38 METHODS FOR EVALUATING STRATEGIES FOR RAPID RESPONSE TEAMS IN HOSPITAL SETTINGS

Friday, October 19, 2012
The Atrium (Hyatt Regency)
Poster Board # 38
INFORMS (INF), Health Services, and Policy Research (HSP)

Bruce W. Morlan, MS, Jeanne Huddleston, MD, James M. Naessens, ScD, Matthew G. Johnson, MS and Joel A. Hickman, Mayo Clinic, Rochester, MN

Purpose: To evaluate the ability to merge disparate data sources in an enterprise-wide effort and use that data to evaluate criteria for calling, and efficacy of, rapid response teams (RRTs) in the inpatient hospital environment.   

Method: We merged data from Q4, 2010, for all inpatients in the Mayo Clinic Rochester health care system. Data from automated collection systems (ChartPlus) as well as manual collection systems (Flowsheets) were merged with administrative data on admissions, in-hospital transfers, and discharges. In addition to the usual vital signs (heart rate, blood pressures, oxygen saturation, oxygen delivered, respiration rate), we also looked at medications and medical orders (e.g., oxygen delivered) data. Data were reviewed for suitability, consistency and validity. Simple rules for calling Rapid Response Teams (RRTs) were evaluated and compared, and a time-to-stabilization analysis conducted to investigate the efficacy of the RRT in patient care. Additionally, data mining techniques are used to discover new rules.   
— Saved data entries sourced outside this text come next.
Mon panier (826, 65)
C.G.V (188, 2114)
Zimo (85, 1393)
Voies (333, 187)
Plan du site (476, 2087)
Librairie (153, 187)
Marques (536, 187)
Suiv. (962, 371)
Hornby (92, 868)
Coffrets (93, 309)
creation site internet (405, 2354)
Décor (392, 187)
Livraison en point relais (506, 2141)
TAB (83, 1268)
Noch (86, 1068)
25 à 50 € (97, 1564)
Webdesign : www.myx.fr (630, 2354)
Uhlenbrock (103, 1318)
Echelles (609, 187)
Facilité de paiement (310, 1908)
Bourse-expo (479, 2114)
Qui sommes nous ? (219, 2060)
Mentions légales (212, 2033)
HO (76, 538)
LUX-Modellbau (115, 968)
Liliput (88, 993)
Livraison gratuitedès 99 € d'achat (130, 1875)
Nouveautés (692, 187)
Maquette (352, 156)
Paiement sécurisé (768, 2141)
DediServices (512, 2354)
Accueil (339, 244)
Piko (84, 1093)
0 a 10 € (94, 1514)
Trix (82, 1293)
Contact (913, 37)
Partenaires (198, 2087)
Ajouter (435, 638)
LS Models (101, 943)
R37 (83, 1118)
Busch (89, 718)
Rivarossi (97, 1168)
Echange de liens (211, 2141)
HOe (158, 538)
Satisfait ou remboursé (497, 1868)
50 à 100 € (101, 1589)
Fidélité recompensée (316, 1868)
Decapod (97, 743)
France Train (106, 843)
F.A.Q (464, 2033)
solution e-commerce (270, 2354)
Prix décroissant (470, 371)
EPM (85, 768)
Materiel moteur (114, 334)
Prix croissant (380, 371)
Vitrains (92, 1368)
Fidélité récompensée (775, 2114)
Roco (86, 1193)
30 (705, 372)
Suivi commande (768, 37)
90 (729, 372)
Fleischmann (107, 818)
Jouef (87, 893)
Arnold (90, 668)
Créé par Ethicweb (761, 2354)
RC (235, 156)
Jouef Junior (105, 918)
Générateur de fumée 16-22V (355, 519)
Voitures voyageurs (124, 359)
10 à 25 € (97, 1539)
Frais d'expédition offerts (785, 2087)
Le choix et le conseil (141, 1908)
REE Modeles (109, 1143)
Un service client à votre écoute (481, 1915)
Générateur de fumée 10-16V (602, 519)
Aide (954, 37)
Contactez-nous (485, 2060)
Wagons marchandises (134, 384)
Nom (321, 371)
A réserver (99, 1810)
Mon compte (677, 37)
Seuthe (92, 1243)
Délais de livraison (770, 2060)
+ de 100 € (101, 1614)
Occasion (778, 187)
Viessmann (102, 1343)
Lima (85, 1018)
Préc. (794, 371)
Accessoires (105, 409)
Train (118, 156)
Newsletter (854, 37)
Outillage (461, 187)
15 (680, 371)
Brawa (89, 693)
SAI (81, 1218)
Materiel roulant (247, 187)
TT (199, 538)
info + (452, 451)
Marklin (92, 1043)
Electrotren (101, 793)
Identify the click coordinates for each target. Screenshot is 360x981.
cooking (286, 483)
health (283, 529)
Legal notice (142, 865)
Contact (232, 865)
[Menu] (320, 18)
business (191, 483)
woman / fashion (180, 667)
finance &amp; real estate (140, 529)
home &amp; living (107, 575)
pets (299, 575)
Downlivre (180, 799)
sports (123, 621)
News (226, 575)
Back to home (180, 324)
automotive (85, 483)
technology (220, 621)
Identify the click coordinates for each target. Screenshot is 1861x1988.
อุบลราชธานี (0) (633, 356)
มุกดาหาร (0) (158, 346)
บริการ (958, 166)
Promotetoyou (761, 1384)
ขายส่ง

Result: We found that data across sources are often inconsistent. Administrative data sets are often unsuited for use in research that needs timing and level of care information.. Large false positive rates are to be expected if guidelines designed to be used by staff are simply converted to automated, rule based alarm systems. Time-to-stabilization analyses suggest that RRTs are effective in helping patients.   

Conclusion: Large data sets can be constructed from multiple sources within the medical environment, and with reasonable cleanup those large data sets can be used to investigate, retrospectively, changes to systems and guidelines such as those built around patient care. Improved statistical techniques can be used to offset many of the biases to be expected in retrospective analyses, and a commitment to maintaining these large data sets promises to provide new opportunities for discovery.